Google launches AI agent project Mariner that can understand and reason about information on the browser screen to help complete task processing
Last night, Google announced the launch of Google Gemini 2.0, the latest model from Google's AI team, featuring multimodal support capable of understanding content from images to videos.
Utilizing this model, Google has developed an AI agent project named Project Mariner, an early research prototype built on Gemini 2.0. The project aims to explore the future of human-computer interaction starting from the browser.
This AI agent can comprehend and reason with information on the browser screen, incorporating every pixel, text, codes, images, and web elements like forms, then employs this data to complete tasks via an experimental Chrome extension.
Take, for instance, a webpage loaded with extensive data that needs to be copied and organized into a spreadsheet. Here, the AI agent comes into play.

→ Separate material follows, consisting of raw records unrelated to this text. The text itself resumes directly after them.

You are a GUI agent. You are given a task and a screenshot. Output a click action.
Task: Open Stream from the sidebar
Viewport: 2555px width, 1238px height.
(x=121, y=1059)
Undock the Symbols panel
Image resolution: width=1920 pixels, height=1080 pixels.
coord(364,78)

Once instructions are provided to Project Mariner, the AI agent automatically interacts with the browser, organizing and inputting data into designated web page areas as per your requirements.
As an early prototype, Project Mariner currently performs typing, scrolling, and clicking actions within the active browser tab (the page you have open) and prompts user confirmation for sensitive actions, such as shopping and payments.
Evaluated against the WebVoyager benchmark, Project Mariner has achieved an optimal performance outcome of 83.5% as a standalone agent, a benchmark specifically designed to assess AI agent performance on real-world web tasks end-to-end.
Google has initially made Project Mariner available to a select group of trusted developers for testing, with plans to gradually expand the test population, allowing more developers and the general public to engage with Project Mariner for human-computer interaction.